For those wanting to chum up fish to cast at - any tide (but particularly a falling tide) will work at times. Most of the flats to the north have good grass cover with "white holes" here and there (those white spots are just bare sand surrounded by grass.. find one near a channel (or deeper water) where the tide is washing across it towards deeper water and you've found a spot to chum... Use live or fresh killed shrimp and be sparing - a half dozen shrimp, broken up into small pieces and tossed into the hole, followed by one or two broken up every ten minutes or so... to draw fish to you. You'll draw a bunch of bait stealers (ignore them) and stay ready with a shrimp on a hook, a skimmer jig tipped with a tiny bit of shrimp, or a fly - ready to cast at any bones that come into your chum... The fish won't stick around - they'll prowl into the chummed up area for a minute or two - then move on... With luck you either hook up or keep chumming a little bit at a time until another fish or two show up. Bonefish on a bare sand spot stick out like a sore thumb...small barracuda will come also but generally stay stationary while the bones will prowl around a bit - then move on. Many of us years ago used chum tubes that we could cast with a rod to set up a chum spot...Here's a pic of my old one...








Put your pieces of shrimp into the tube then cast it a bit further than where you want it - then reel it slowly into position, leaving a scent trail to start. The tube keeps the bait stealers from feeding while still laying down the scent in moving water (don't bother chumming any spot with no current). Note the wire leader - sharks of every size will try to eat your tube if they're drawn to it by those bits of shrimp..

I'll quit now except to say that this is just a beginner's look at bonefish... I long ago quit guiding for them and retreated back into the Everglades.. I've heard recently that the bones in Biscayne Bay are making a comeback - sure would be nice to find out it's true... Here's one more pic from more than forty years ago when the average bonefish in the Bay was around eight pounds - this one's a bit bigger than that... 

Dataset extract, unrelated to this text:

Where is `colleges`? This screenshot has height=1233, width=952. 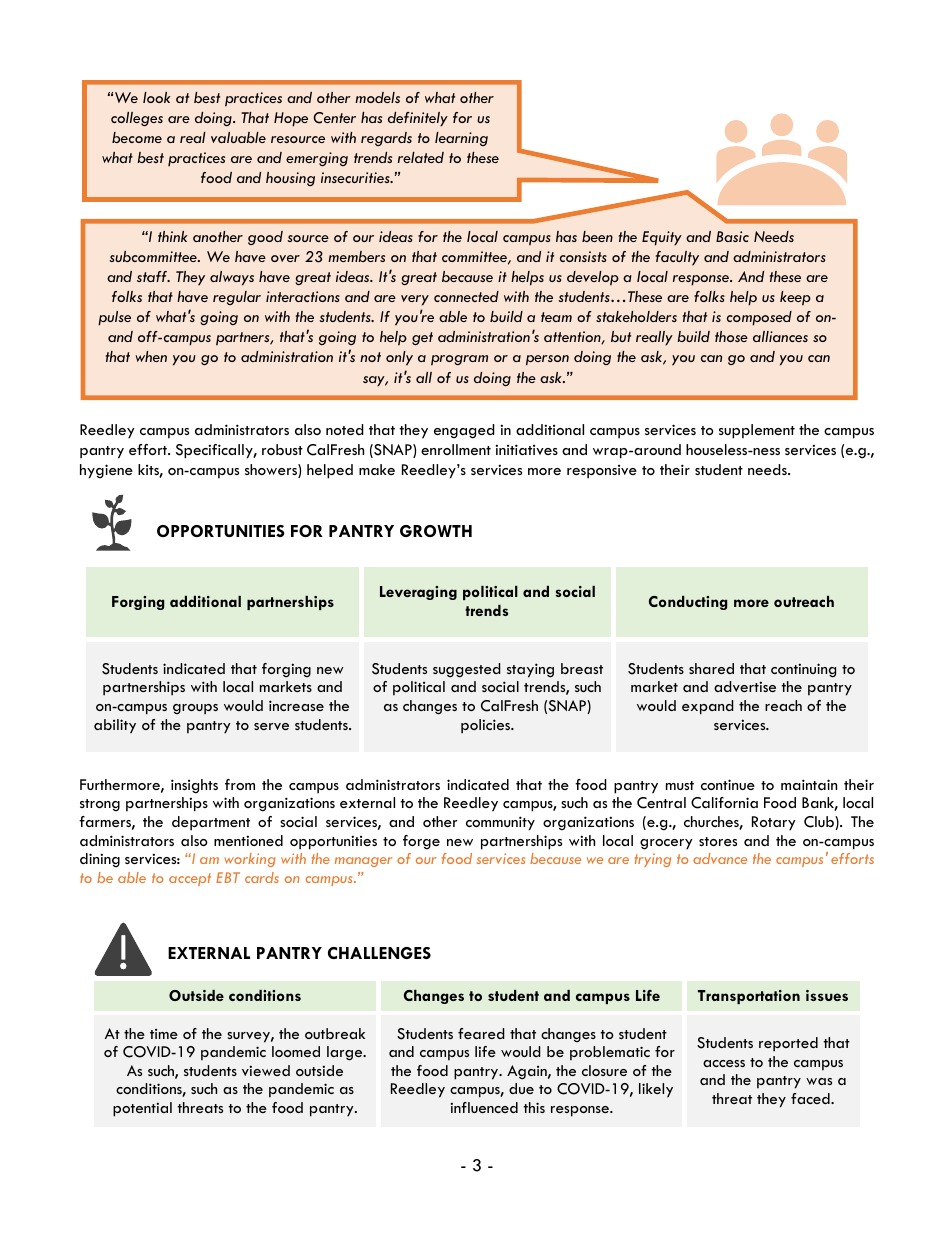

1979 or thereabouts... who was that young guy? 11lb bonefish on six pound line - within sight of the boat ramp on Key Biscayne..


----------



## Str8-Six (Jul 6, 2015)

Miami Maritime said:


> I have been “chumming” with shrimp. Does anyone else do this? Also can you use frozen shrimp?
> 
> Thanks


Tried it a couple times but stopped because I found blind casting flies and jigs to be more productive. I’m sure it works but I prefer to cover more water. I’d consider changing your strategy since you’ve been out 6 times in one of the best months for bonefishing . One other tip, the fish like the cooler water from incoming tide during the summer months.


----------



## Miami Maritime (May 25, 2020)

Thanks for all the great information and tips. I’m going to put in the time and research until I figure the grey ghost out. As someone who has been bumbling around, this is all very helpfu.


----------



## nollieflip (Nov 16, 2020)

lemaymiami said:


> Down here in paradise (south Florida), the bonefish scene is nothing like it was years ago - but still worth learning... If I were fishing the Miami area I'd ramp at either Crandon Park (Key Biscayne) or Homestead Bayfront Park... Haven't launched out of either in a few years but both ramps should be open 24-7 (get the number for Homestead to verify). Ramp fees are still around $20, but for Key Biscayne you'll also be paying the Rickenbacker causeway toll... Don't even think about fishing out of either place on a weekend (the voice of experience...) unless your'e going to be off and away from the ramp an hour before dawn (and back well before noon...).
> 
> Key Biscayne provides good access to all the flats from the key down to the Raggeds and Elliott Key... Homestead is the jumping off place for everything to the south of Sands Key (the south end of the Raggeds area) all the way down to Key Largo...
> 
> ...


Bob, you are the man! Thank you for all your insight and posts!


----------



## Drifter (Dec 13, 2018)

So did you see any Bones on your excursion?


----------



## Miami Maritime (May 25, 2020)

Finally got my Bone! Thanks for all the help and tips. 

Outgoing tide on the flats south of Elliot Key- live shrimp on a small jig. Used a “shrimp chummer.”

Hit That!


----------



## RYValdes (Feb 12, 2021)

Nice job Bro!! Like your SS hat.


----------



## mwolaver (Feb 6, 2014)

lemaymiami said:


> Down here in paradise (south Florida), the bonefish scene is nothing like it was years ago - but still worth learning... If I were fishing the Miami area I'd ramp at either Crandon Park (Key Biscayne) or Homestead Bayfront Park... Haven't launched out of either in a few years but both ramps should be open 24-7 (get the number for Homestead to verify). Ramp fees are still around $20, but for Key Biscayne you'll also be paying the Rickenbacker causeway toll... Don't even think about fishing out of either place on a weekend (the voice of experience...) unless your'e going to be off and away from the ramp an hour before dawn (and back well before noon...).
> 
> Key Biscayne provides good access to all the flats from the key down to the Raggeds and Elliott Key... Homestead is the jumping off place for everything to the south of Sands Key (the south end of the Raggeds area) all the way down to Key Largo...
> 
> ...


...on an old Starcraft aluminum boat....great Flamingo skiff.


----------